English's piece is not a prophecy of collapse; it is a reminder of how quickly a country that travels to a World Cup as an underdog can lose the run of itself. That a manager heading into a tournament in 2026 should have to share airtime with a thirty-year-old column about Willie Johnston and Archie Gemmill is, in itself, a measurement of the political weather he is operating in.
McGinn, and the tone Clarke will not control
The second English piece, also published by BBC Sport on 8 June 2026, is a portrait of John McGinn at the peak of his powers and at ease in front of the cameras. The Aston Villa midfielder is, on the evidence the broadcaster gathered in the days before the tournament, the player through whom this Scotland side expresses itself — the one who sets the tempo, takes the set-pieces and, when required, supplies the line in a mixed-zone interview that travels. McGinn's form, the piece argues, is the closest thing Clarke has to a controllable variable in an environment that, as the Solbakken row demonstrates, is not.

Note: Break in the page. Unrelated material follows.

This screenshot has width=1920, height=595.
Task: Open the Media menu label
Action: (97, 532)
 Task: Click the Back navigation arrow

This is the tension the manager now manages. The squad's best player is in the form of his life; the manager's relationship with a respected international peer is, on the record, strained; and the historical reference point the press will reach for first is one of national underperformance on the biggest stage. Clarke does not get to choose which of those three stories his week will be about.

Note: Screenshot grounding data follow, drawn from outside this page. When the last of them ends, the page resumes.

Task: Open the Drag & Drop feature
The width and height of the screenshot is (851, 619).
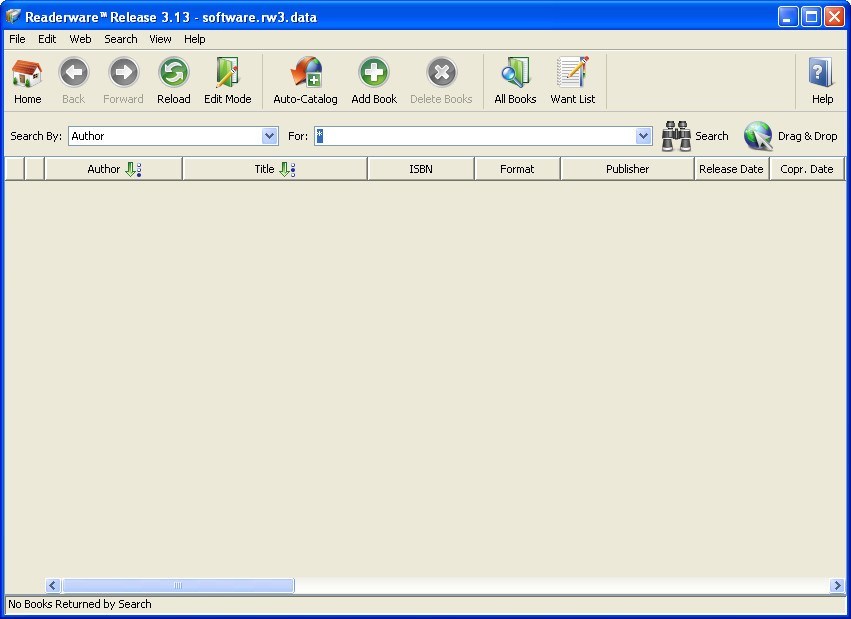Action: tap(758, 135)
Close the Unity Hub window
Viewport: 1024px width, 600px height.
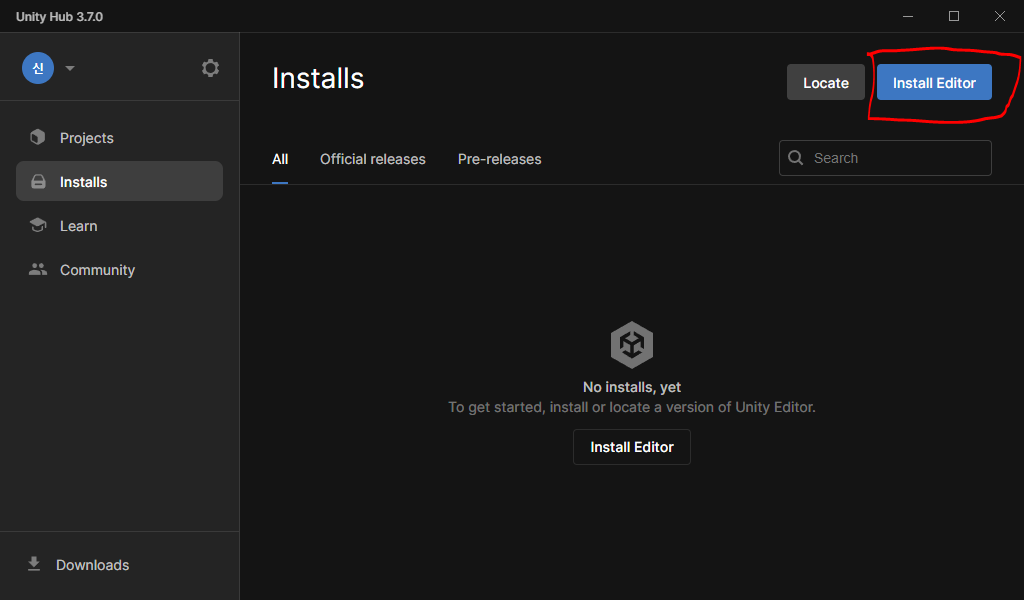(1000, 16)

What the row is actually about
The cancelled-friendly dispute is, on its face, about preparation. Underneath, it is about authority. A manager who can be publicly rebuked by a counterpart and not respond in kind has, in the eyes of the room, either absorbed a fair criticism or signalled that he does not feel strong enough to push back. The next 48 hours of Clarke's media work will, in practice, be a sequence of small tests of which of those two readings the football public adopts. Scotland's performance in the opening fixture — whoever it is against, whatever the result — will then be read through the frame the row has already established.

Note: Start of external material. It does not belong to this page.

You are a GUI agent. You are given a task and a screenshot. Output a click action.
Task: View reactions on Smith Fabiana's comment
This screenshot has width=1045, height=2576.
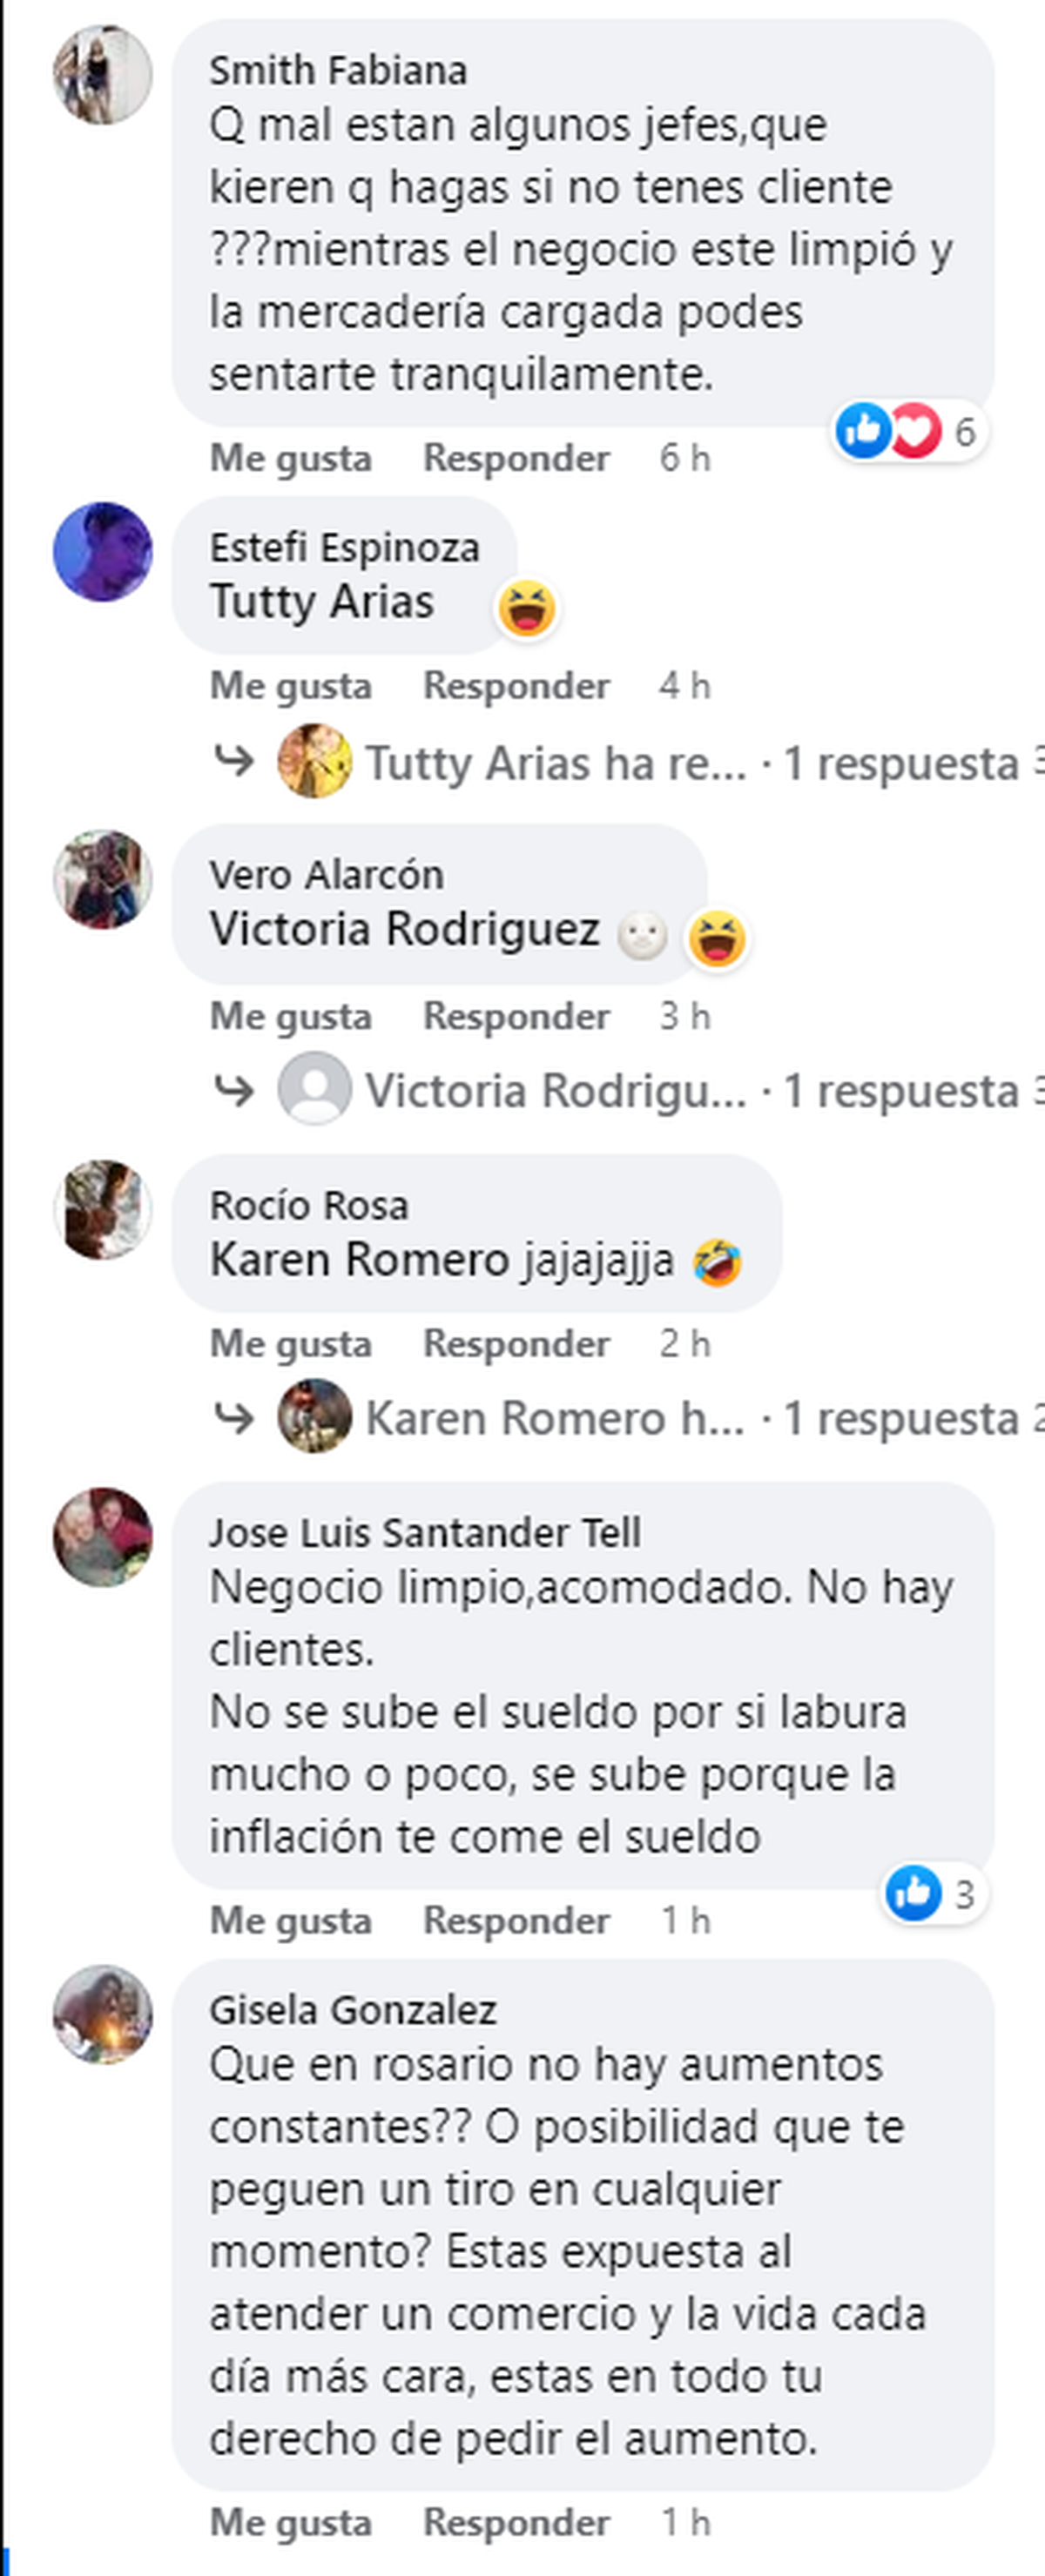910,431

The plainest way to read the episode is as a reminder that international football, even at the top of the sport, runs on a diplomatic economy as much as a tactical one. Federations borrow training time, share scouting notes, lend players to each other's friendly windows. The cost of pulling out of a small arrangement is not the value of the lost match; it is the small-print readjustment of trust among the group of managers who will, in three months, be voting on tournament formats, draw procedures and World Cup seedings.
What remains unclear
The public material available on 9 June 2026 does not specify when, exactly, Scotland notified Norway of the withdrawal, whether the two federations had a written agreement for the training match, or whether Solbakken's comment was prompted by a question from a Norwegian journalist or offered unprompted. The reporting so far gives Clarke's side of the dispute less column-inches than Solbakken's; that asymmetry may narrow if the Scottish Football Association publishes its own account, or it may persist if Clarke's preference is to let the row cool without restating his position. What is not in doubt is that, on the morning of the tournament's opening week, Scotland's manager is the subject of an unflattering word from a peer — and that, in international football, is a position he will want to be out of by kick-off.
Desk note: the wire has carried Solbakken's criticism as a stand-alone news item; Monexus has read it alongside the McGinn profile and the '78 retrospective to frame the row as a question of pre-tournament authority, not as a tactical story.